The perfectly tight chain gave me a confidence in Red I had not had for awhile, and in spite of spending over an hour lying on the road I was ready to tear things up. For the next hour I was throwing snow and ice every which way as I bent the road to my will, full throttle at every opportunity, skimming across ice and mud at 60kmh.
Wait, skimming across mud? I can see mud! And look, there are clumps of gray grass on the side of the road! Dirt, I can see dirt! My mind starts to replay the last half hour in my head and I realize that slowly but oh so very surely the snow has begun to disappear. Then, like a magical flower blooming before me, I quite literally round a bend in the road to see the most beautiful sight in the entire world:
A perfectly straight, pristinely wonderful paved road stretching to the horizon in front of me. Not only is it even painted with pretty lines, but it is in fact completely devoid of snow and ice. The countryside around it is also the pure brown dirt of the Argentine desert.
As I pull onto the road, another truth is unveiled: the horrible wind, my bitter nemesis, is now at my back, pushing me happily along towards my destination. I can hear it whispering to me that I won, I beat it, and now it will be my willing servant for a time.
In a heartbeat Red is shredding down this road, purring along at 9500RPM under almost no strain as the wind does the work of pushing me along at 65KMH. I begin to howl in triumph, my frozen body slowly thawing as I realize I can feel my hands again. I check my watch and find the air temperature has risen to a balmy 39F, well above freezing!
Then I pass a sign, something I have not seen for surely the same fourteen years it has been since I’ve seen the sky, and the sign tells me something beautiful: 1006 kilometers remain in Ruta 40.
At this, everything unravels. My emotions shatter, my frozen mind switches off, and my body is wracked by great heaving sobs as I begin to weep with joy. Dimly I can’t help but laugh at the parallel, the fact that in all these years since I was a teenager, the only other time I have cried was also on a mototaxi, when I finally made it onto the Salar de Uyuni.
Here I am again, and in spite of all of the difficult triumphs, the tough losses, and the incredible things I have experienced since that defining moment, it is a triumph on a mototaxi yet again that causes me to weep. What is it about these machines?

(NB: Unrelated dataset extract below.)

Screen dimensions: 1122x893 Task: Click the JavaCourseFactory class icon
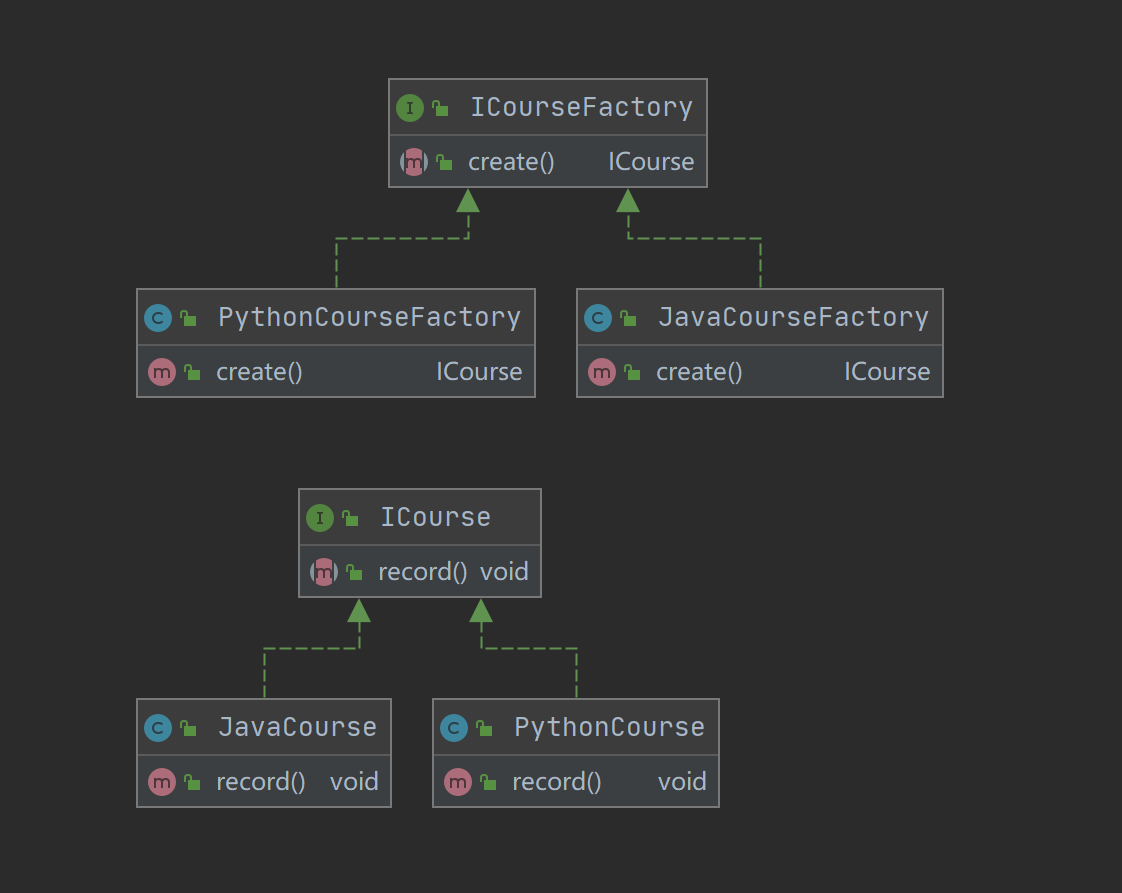point(598,318)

Weeping crazily for joy still, I pull over at the sign indicating I have less than a thousand km left on Ruta 40 to take a photo of this moment, completely unashamed. My mind may not be functioning properly but I know I have done something I will remember for the rest of my life, even if the telling can never properly explain how difficult it was.
I ride, onward into the warmth. Oddly, the pavement ends shortly thereafter, almost as if this small 20km stretch of road was put there precisely for that moment, a gift of cosmic chance. As once again the sun goes down, I realize I won’t be able to make it to the next town and the chances of a warm bed are unlikely – it is time to stop, again, on the side of the road.
During a stop to scout a location off-road, I notice that the wind appears to be lessened here. I decide it must be due to the overhanging hills, and take a small side road off into an extraordinarily sandy part of the desert. As the sun sets, I notice it is a incredibly warm 49F and I find that once again my tent protects my stove from the steady breeze and I am able to eat something warm.
I cut the bottoms off two of my bottles of ice and pour them into a pot to melt, having something fresh to drink for the first time today aside from a few small snatches of melt throughout the day. I tuck the final bottle into bed with me to be warmed by my body heat and prepare for a well deserved night of peaceful warmth, sheltered from the wind, away from the cold and snow.
It is a fitting end to an incredible day, I tell myself as I sleepily begin to nod off.